HarmonyOS Kernel (HongMeng Kernel), sometimes referred to as the Harmony kernel, is a computer operating system (OS) kernel developed by Huawei since August 2023. It is used in the HarmonyOS 5 version of the proprietary HarmonyOS distributed operating system, replacing previous versions that utilized the AOSP compatibility layer, the Linux kernel, and the LiteOS kernel.[1][2]

The HarmonyOS Kernel utilizes a microkernel architecture, which aims to improve security and performance by isolating critical components of the system.

Kernel design

HarmonyOS NEXT Architecture

HarmonyOS kernel is a microkernel at rich executed environment level for software outside hardware-based HarmonyOS TEE kernel, called tee_OS, enabling greater modularity and larger portions of the OS to benefit from memory protection at kernel mode. While retaining the speed of monolithic mainline Linux kernel compatibility subsystem of modular OpenHarmony standard system within its kernel abstraction layer as compatibility layer with POSIX APIs and third-party musl-libc integrated support for bigger advanced devices for some critical tasks at user mode of HarmonyOS operating system commercial distro. The kernel has Linux ABI compatibility by placing an ABI-compatible shim in IC0 (kernel space) with support for OpenHarmony and AOSP complex framework hardware migration deployments, which redirects Linux system calls to IPC and serves as a central repository for global state. The kernel also reuses Linux drivers through driver containers, which balances between compatibility and critical path performance, while having control plane and data plane separation to improve performance.

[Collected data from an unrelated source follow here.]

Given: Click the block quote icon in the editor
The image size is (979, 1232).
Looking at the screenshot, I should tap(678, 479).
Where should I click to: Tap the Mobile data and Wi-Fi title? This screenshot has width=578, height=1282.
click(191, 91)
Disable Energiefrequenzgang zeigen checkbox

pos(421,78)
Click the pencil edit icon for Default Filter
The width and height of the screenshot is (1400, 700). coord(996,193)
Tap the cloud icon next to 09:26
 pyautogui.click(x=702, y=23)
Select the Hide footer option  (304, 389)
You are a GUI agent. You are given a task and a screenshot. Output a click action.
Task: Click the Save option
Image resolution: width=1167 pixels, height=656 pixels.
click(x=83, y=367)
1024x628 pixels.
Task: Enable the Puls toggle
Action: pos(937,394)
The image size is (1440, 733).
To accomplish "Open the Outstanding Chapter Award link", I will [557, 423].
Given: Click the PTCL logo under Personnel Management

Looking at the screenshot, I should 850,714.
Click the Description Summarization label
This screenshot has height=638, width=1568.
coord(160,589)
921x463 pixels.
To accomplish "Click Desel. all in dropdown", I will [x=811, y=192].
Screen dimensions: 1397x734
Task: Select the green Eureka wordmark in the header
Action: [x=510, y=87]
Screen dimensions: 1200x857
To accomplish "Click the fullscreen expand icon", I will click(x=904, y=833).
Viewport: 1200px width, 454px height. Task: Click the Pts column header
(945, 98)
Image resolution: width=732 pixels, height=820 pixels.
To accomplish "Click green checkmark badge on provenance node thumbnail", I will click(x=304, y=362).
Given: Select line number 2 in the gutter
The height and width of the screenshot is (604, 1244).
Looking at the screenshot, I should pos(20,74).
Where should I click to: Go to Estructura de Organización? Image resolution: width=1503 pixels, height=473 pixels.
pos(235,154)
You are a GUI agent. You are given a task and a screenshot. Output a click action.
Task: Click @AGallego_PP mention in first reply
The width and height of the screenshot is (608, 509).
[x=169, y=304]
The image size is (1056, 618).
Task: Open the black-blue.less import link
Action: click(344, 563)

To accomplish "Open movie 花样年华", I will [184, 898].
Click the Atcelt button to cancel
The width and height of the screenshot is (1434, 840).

HarmonyOS kernel capabilities in context switching, network, application startup time, load, frame loss, interrupt latency, etc., and also performance optimised in smart routers and smart vehicles with real time capabilities functions.[3][4]

As of October 23, 2024, HarmonyOS kernel runs on ARM64 devices on HarmonyOS 5.0.0 Release (Beta) version with current version 1.9.3.B010.[5]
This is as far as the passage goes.